Call for Volunteer Client Surveyors
GLIDE’s Center for Applied Learning (CALI) needs volunteers to administer our annual Client Survey across all our programs. This is an excellent opportunity to directly meet with and get to know GLIDE clients while administering the survey. Also, as a volunteer, you would play a key role in ensuring our client’s voice is heard and GLIDE can act on the feedback to improve our services. All volunteers are welcomed, and Spanish, Cantonese, and Vietnamese speakers are especially appreciated!
Survey results are used to make key program improvements and ensure they are culturally relevant, impactful, and meet our community’s needs. Please sign up here.
CELEBRATING JANICE
Spotlight Janice Mirikitani: Humanist, Poet, Activist, and Community Leader
By Tessa Stapp, Volunteer Coordinator
In the previous newsletter, I wrote about my experience accessing the GLIDE archives held at the San Francisco Public Library, and while researching GLIDE history, my respect and understanding of Janice grew exponentially.

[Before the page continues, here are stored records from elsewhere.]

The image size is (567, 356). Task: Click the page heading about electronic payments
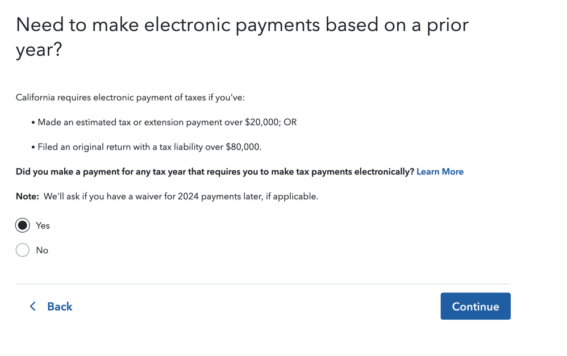(x=242, y=37)
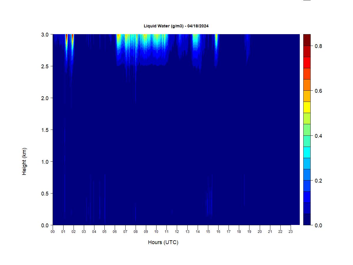353x265 pixels.
Task: Click the 23 hour tick label
Action: pos(291,232)
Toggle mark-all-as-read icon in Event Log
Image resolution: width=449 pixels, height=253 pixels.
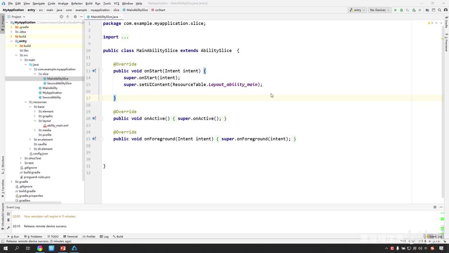pyautogui.click(x=8, y=214)
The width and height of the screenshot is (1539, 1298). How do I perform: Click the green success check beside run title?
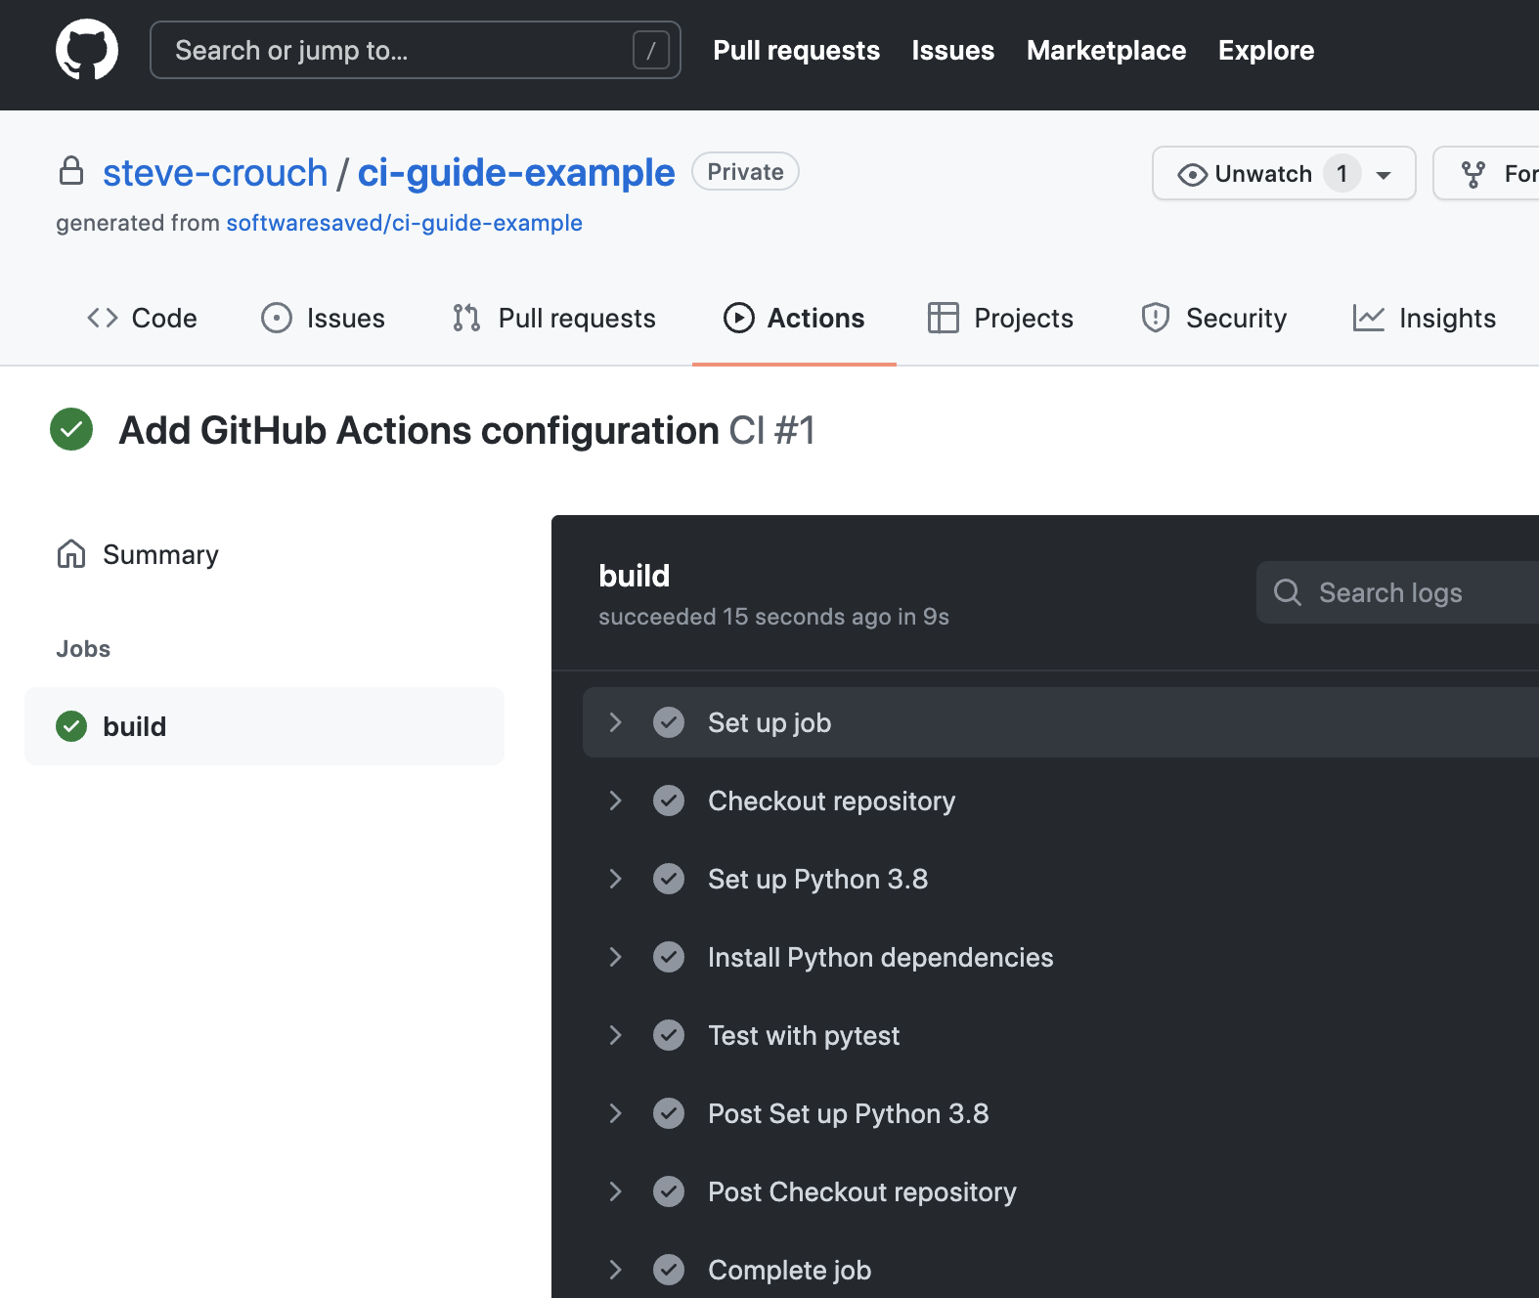click(x=71, y=430)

I never had the pleasure of meeting Janice and after researching GLIDE’s archives, I wish I got to know her in person. It is abundantly clear that Janice has made a permanent mark in so many people’s lives. I learned about her local and transnational feminist work in the Third World Women’s Alliance and about the numerous poetry benefits she facilitated. In 1973, Janice hosted a third world feminist poetry reading event in solidarity with the Chilean women’s fight for liberation.
At the end of this article, I will include a link to the Third World Women’s Book; which was published with the help of Janice and can be borrowed from the San Francisco Public Library.
Language is released
That all understand.
“Love affords wonder…” Maya Angelou says.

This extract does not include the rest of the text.